■ Work to complete
Below are the records. Reproduce exactly the lines from the one containing "Given: Star the document next to the title" through the final line, and omit any pictures.

Start of Material shown

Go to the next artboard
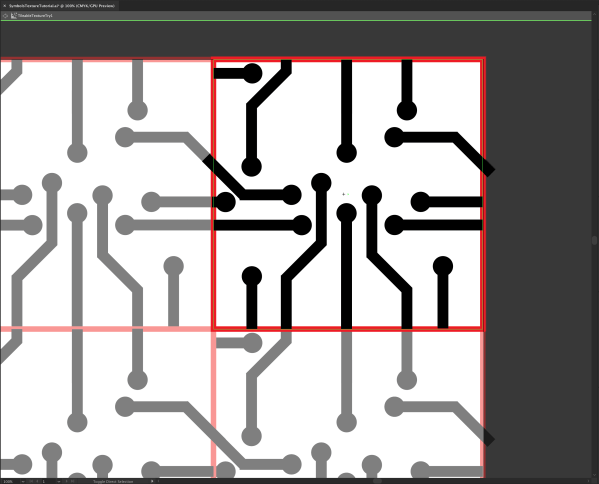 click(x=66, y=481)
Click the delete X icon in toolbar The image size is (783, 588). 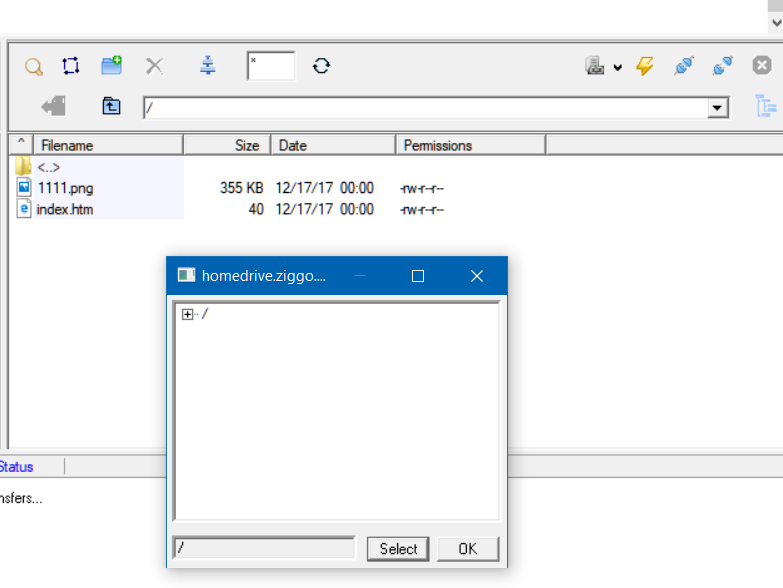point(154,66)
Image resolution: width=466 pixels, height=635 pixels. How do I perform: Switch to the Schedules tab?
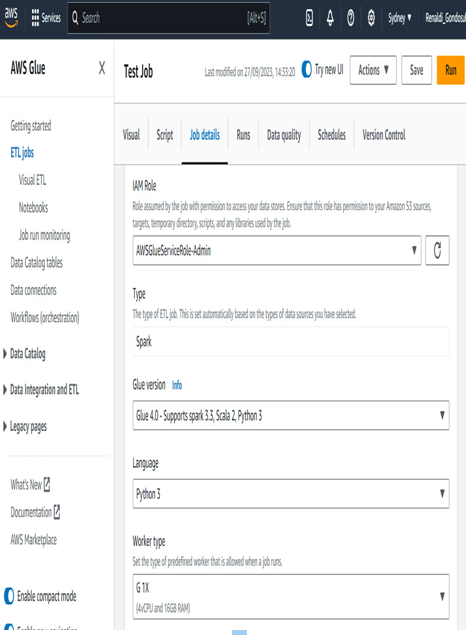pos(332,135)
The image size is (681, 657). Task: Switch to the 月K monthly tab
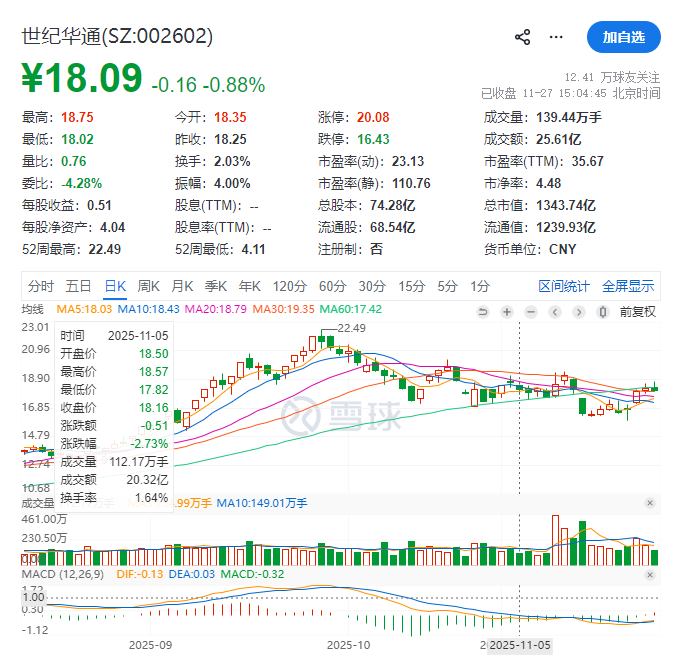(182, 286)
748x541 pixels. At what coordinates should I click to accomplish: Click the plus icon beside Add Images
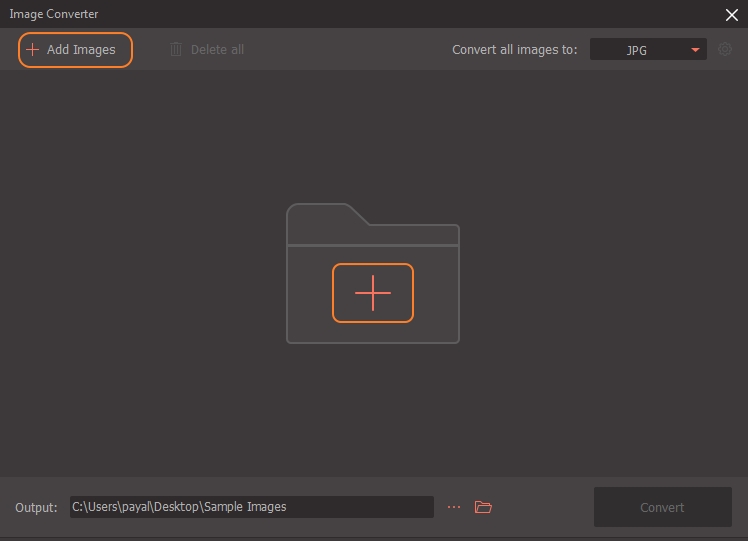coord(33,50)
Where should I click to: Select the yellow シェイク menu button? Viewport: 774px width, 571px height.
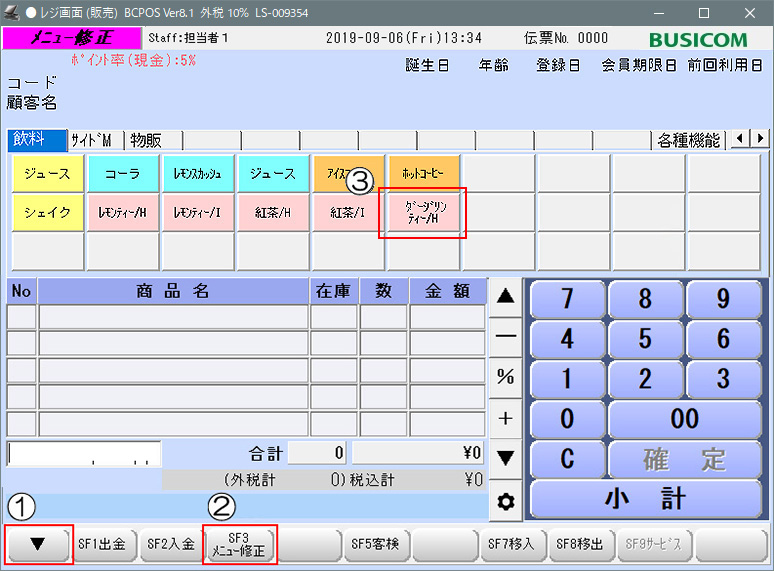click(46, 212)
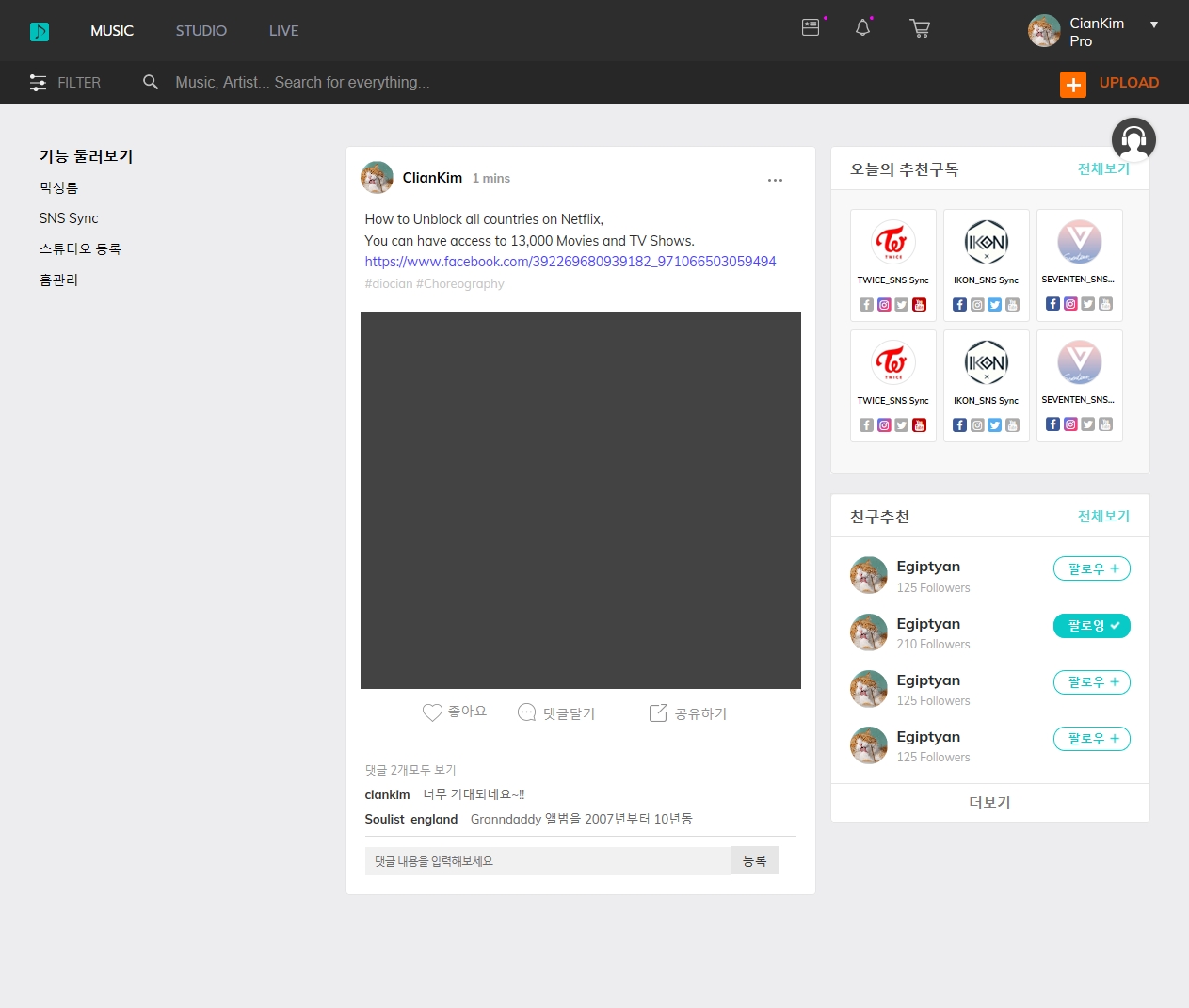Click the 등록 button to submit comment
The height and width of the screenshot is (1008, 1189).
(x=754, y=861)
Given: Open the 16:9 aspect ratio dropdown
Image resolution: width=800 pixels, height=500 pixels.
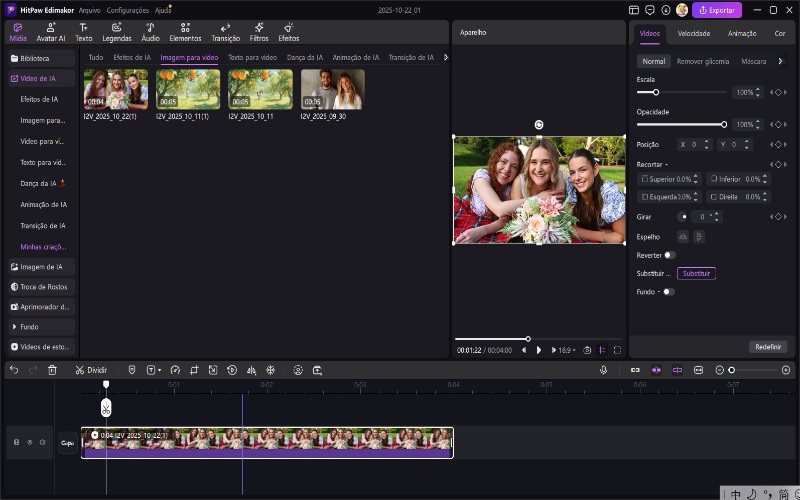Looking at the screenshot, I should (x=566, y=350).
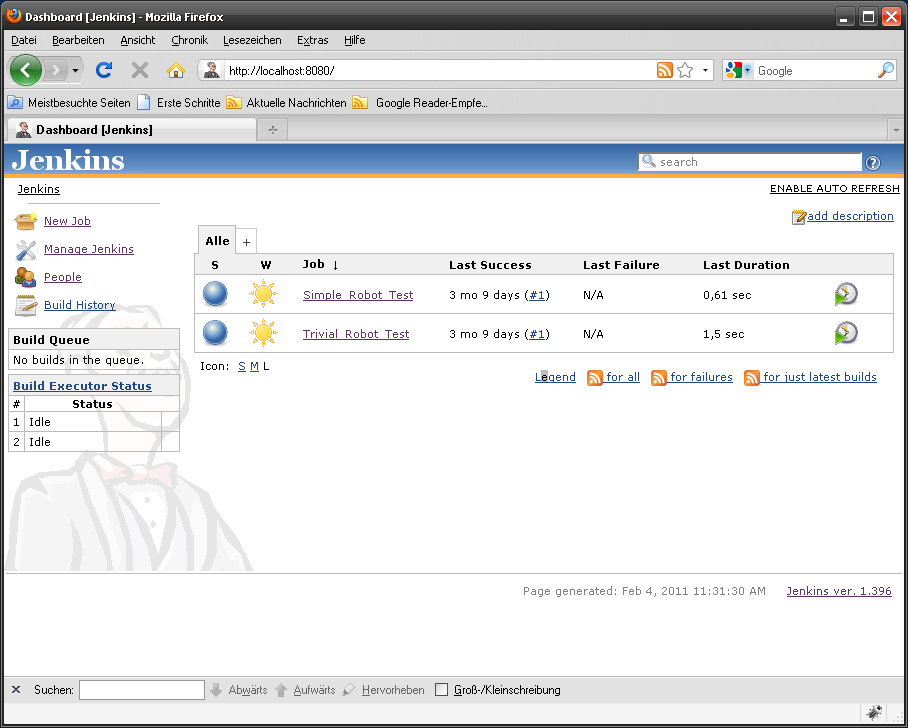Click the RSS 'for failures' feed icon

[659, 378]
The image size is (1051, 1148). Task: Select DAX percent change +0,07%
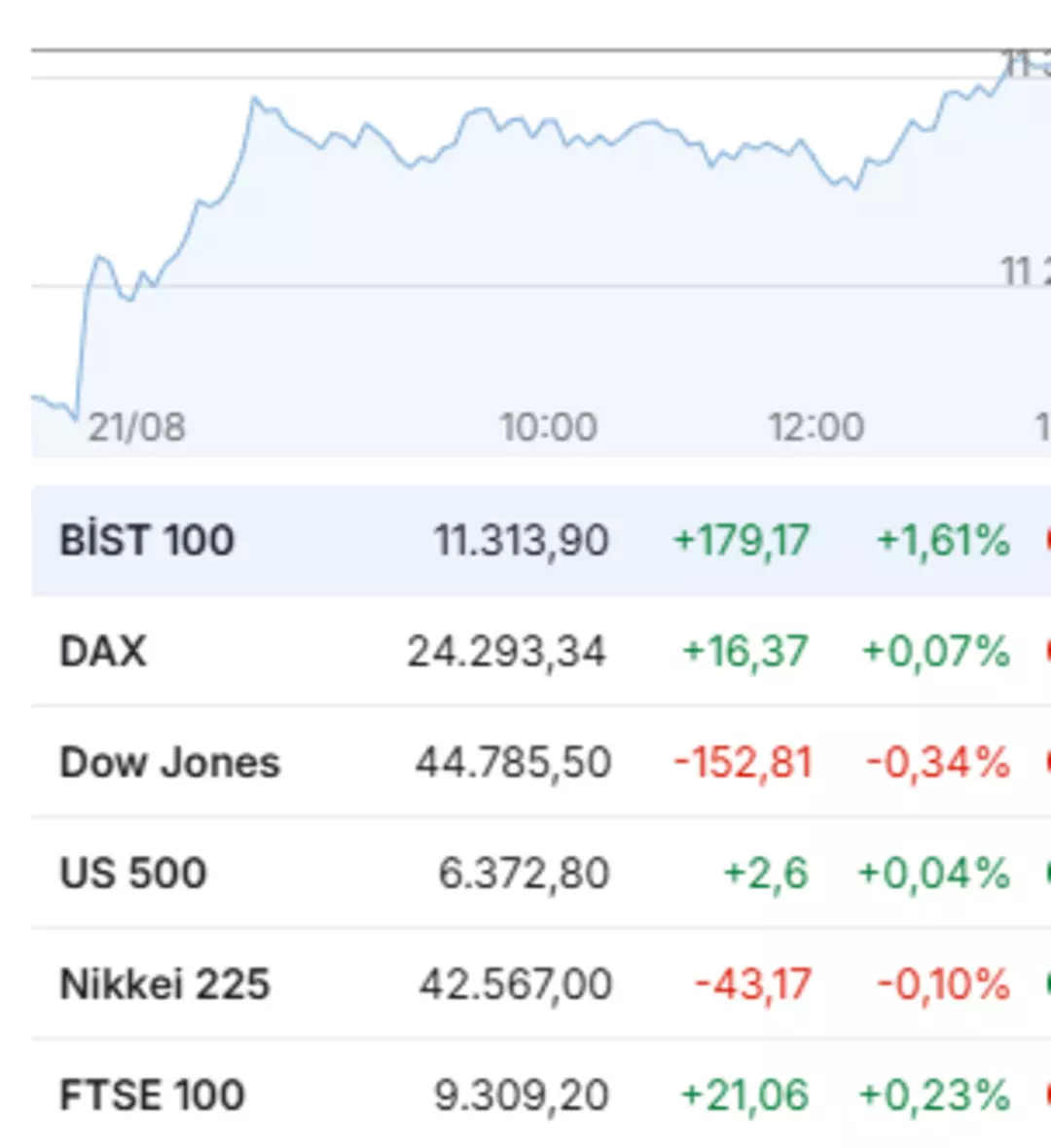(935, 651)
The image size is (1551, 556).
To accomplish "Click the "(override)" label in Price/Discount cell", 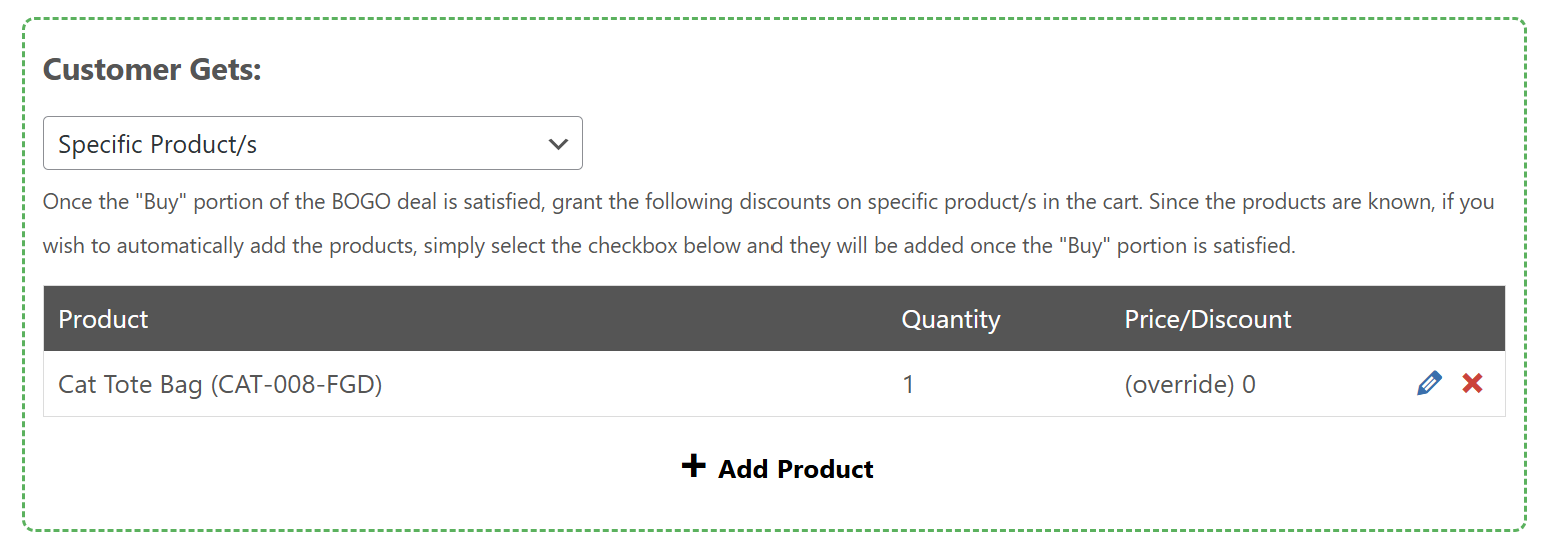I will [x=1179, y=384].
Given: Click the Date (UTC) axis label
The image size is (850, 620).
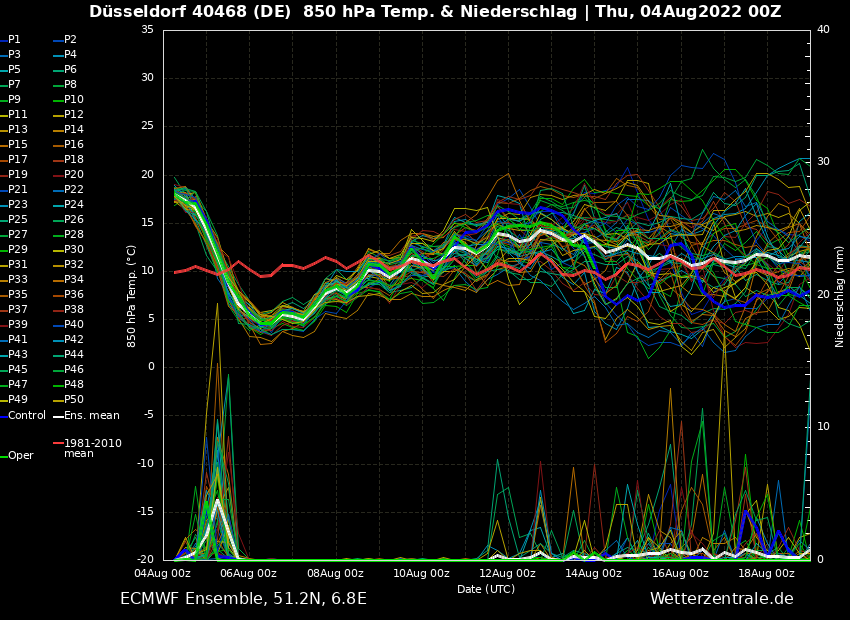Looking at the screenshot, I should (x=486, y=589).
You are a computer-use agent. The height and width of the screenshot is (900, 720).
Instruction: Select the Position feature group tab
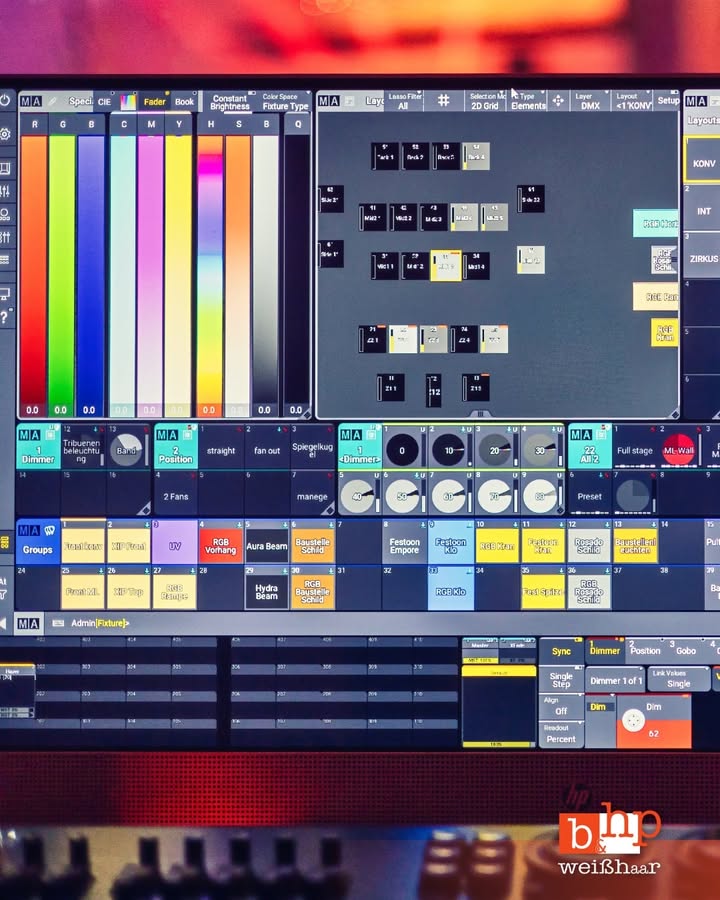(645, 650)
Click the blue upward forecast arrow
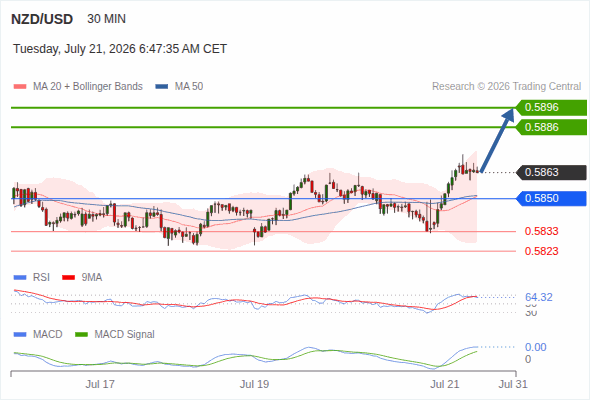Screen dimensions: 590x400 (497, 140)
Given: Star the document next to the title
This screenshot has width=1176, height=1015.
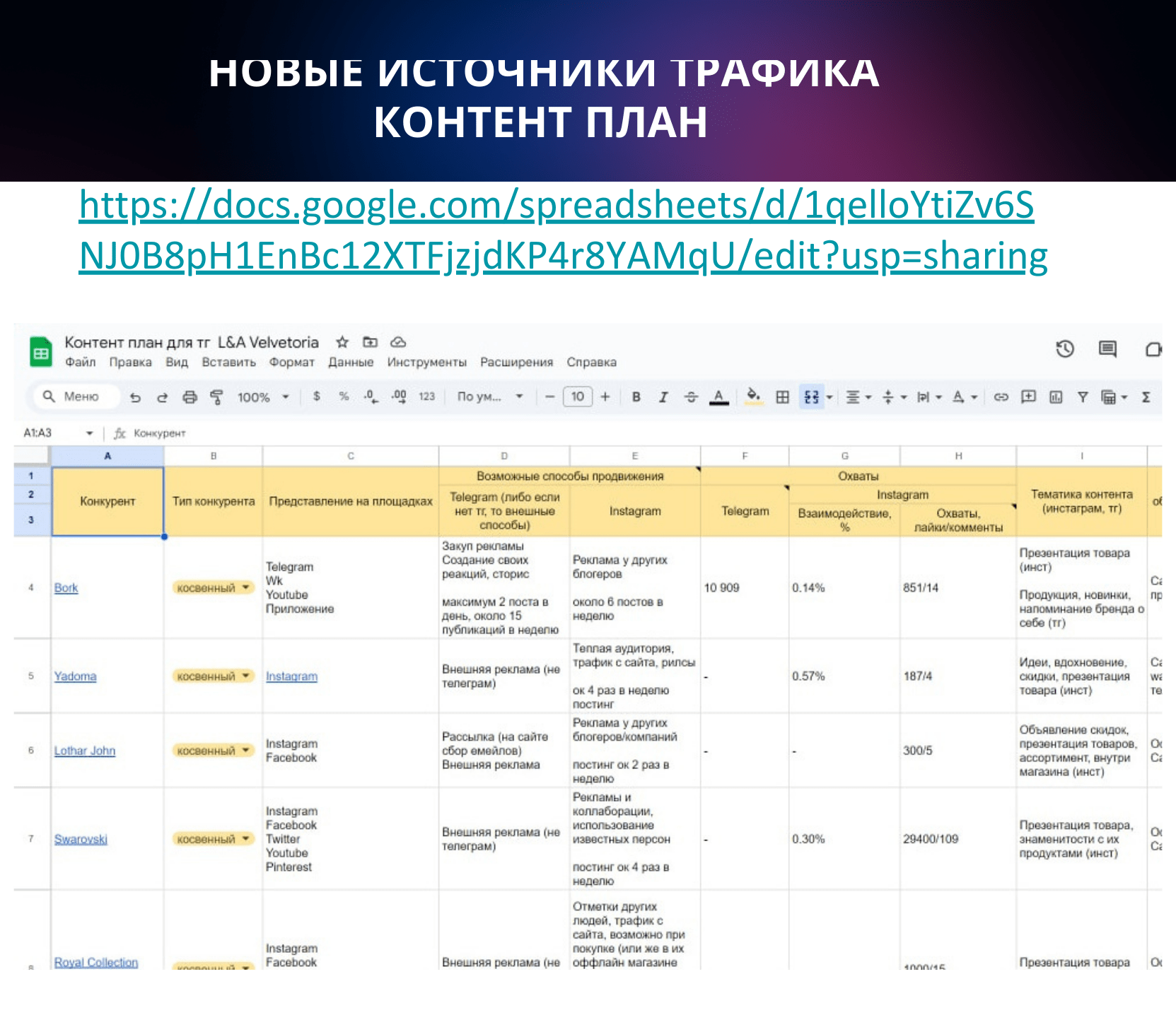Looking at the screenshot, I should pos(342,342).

End of Material shown

■ Answer section
Given: Star the document next to the title
This screenshot has width=1176, height=1015.
Looking at the screenshot, I should pos(342,342).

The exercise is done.